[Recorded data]
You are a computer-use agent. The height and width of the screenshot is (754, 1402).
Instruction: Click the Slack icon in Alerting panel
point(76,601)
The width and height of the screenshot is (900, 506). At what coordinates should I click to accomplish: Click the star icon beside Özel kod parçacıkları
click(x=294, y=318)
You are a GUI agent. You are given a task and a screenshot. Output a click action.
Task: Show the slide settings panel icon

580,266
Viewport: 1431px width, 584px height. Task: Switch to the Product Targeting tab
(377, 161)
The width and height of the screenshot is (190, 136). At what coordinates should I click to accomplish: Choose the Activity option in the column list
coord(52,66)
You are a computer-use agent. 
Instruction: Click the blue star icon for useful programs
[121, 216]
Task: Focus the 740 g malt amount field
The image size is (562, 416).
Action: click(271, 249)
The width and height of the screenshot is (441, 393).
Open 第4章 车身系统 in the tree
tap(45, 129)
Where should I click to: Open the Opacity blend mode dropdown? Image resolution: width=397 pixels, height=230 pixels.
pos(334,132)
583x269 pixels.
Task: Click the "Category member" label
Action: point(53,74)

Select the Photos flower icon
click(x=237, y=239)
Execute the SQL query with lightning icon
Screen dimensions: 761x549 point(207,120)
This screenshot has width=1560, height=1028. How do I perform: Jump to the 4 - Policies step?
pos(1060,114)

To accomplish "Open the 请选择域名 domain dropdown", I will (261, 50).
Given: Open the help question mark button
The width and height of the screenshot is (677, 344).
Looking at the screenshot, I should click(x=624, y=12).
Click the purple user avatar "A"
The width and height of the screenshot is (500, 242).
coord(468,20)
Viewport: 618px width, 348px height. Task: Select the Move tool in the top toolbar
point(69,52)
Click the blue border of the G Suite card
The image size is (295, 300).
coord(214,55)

## EXERCISE DESCRIPTION
Please retype exactly the line containing "The width and height of the screenshot is (190, 136)." and each line after it to the end of the records, and nothing more.

## EXPECTED ANSWER
The width and height of the screenshot is (190, 136). At what coordinates should I click to accomplish: Choose the Activity option in the column list
coord(52,66)
You are a computer-use agent. 
Instruction: Click the blue star icon for useful programs
[121, 216]
Task: Focus the 740 g malt amount field
The image size is (562, 416).
Action: click(271, 249)
The width and height of the screenshot is (441, 393).
Open 第4章 车身系统 in the tree
tap(45, 129)
Where should I click to: Open the Opacity blend mode dropdown? Image resolution: width=397 pixels, height=230 pixels.
pos(334,132)
583x269 pixels.
Task: Click the "Category member" label
Action: point(53,74)

Select the Photos flower icon
click(x=237, y=239)
Execute the SQL query with lightning icon
Screen dimensions: 761x549 point(207,120)
This screenshot has width=1560, height=1028. How do I perform: Jump to the 4 - Policies step?
pos(1060,114)

To accomplish "Open the 请选择域名 domain dropdown", I will (261, 50).
Given: Open the help question mark button
The width and height of the screenshot is (677, 344).
Looking at the screenshot, I should click(x=624, y=12).
Click the purple user avatar "A"
The width and height of the screenshot is (500, 242).
coord(468,20)
Viewport: 618px width, 348px height. Task: Select the Move tool in the top toolbar
point(69,52)
Click the blue border of the G Suite card
The image size is (295, 300).
coord(214,55)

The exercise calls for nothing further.